Once we have checked some assumptions about what we should receive and have printed it. We write a response.

        const res = InitOutMsg{
            .head = .{
                .len = @sizeOf(InitOutMsg),
                .err = 0,
                .unique = hdr.unique,
            },
            .body = .{
                .major = 7,
                .minor = 37,
                .max_readahead = req.max_readahead,
                .flags = req.flags,
                .flags2 = req.flags2,

                .max_background = 0,
                .congestion_threshold = 0,
                .max_write = 4096,
                .time_gran = 0,
                .max_pages = 1,
                .map_alignment = 1,
            },
        };

        std.debug.print("fuse: init: {}\n", .{res});
        assert(try os.write(fd, mem.asBytes(&res)) == @sizeOf(@TypeOf(res)));

        mem.copyForwards(u8, buf, buf[@sizeOf(InHeader) + @sizeOf(InitIn) ..]);

This casts our response to a u8 slice, writes it to /dev/fuse and shifts the read buffer to the left. Probably the read buffer only has the init message in it, but we just treat it the same as other messages in this regard.

When we read we assume that multiple messages will be queued and that we could read a chunk of the next message(s).

GETATTR

The first message I expected to receive was LOOKUP because when we do setxattr on the file path /tmp/fuse-test/foo. The foo part is inside our file systems mount and it needs to be resolved to an inode number. It’s the job of the file system, to take components of a path and resolve them to a number.

Most internal operations in the kernel work on inodes or some similar thing, not paths.

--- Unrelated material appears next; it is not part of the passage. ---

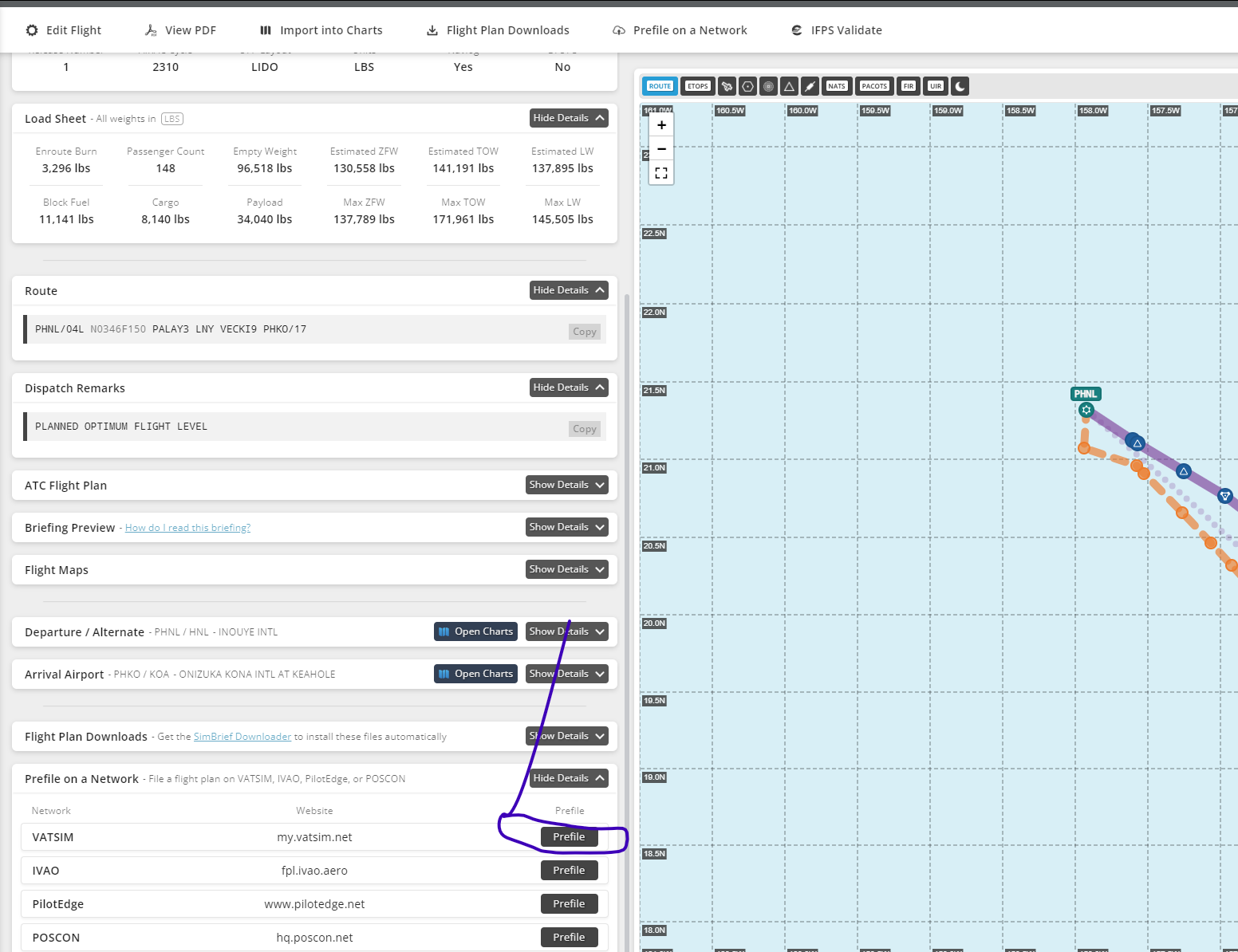Viewport: 1238px width, 952px height.
Task: Open Edit Flight from the top bar
Action: [64, 30]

According to the kernel our file system already has an inode in it with nodeid = 1. Maybe this is the mount point itself or some other file system thing. Whatever it is the kernel calls inode_permission, then fuse_permission and eventually fuse_do_getattr. So we can guess it wants the inodes mode to see if it can be accessed.

    switch (opcode) {
        .GETATTR => {
            const getattr_in =
                mem.bytesAsValue(GetattrIn, msg[0..@sizeOf(GetattrIn)]);

            std.debug.print("kernel: getattr: {}\n", .{getattr_in});

            const time: u64 = @intCast(@min(0, std.time.timestamp()));

            res.out.attr = .{
                .valid = time + 300,
                .valid_nsec = 0,
                .dummy = 0,
                .attr = .{
                    .ino = getattr_in.nodeid,
                    .blocks = 1,
                    .size = 42,
                    .atime = time,
                    .mtime = time,
                    .ctime = time,
                    .atimensec = 0,
                    .mtimensec = 0,
                    .ctimensec = 0,
                    .mode = l.S.IFDIR | 0o666,
                    .nlink = 1,
                    .uid = l.getuid(),
                    .gid = l.getgid(),
                    .rdev = 0,
                    .blksize = 0,
                    .flags = 0,
                },
            };

            res.hdr.len += @sizeOf(AttrOut);
        },

I’ve skipped reading the headers and setting up the response. Above you can just see the response we send.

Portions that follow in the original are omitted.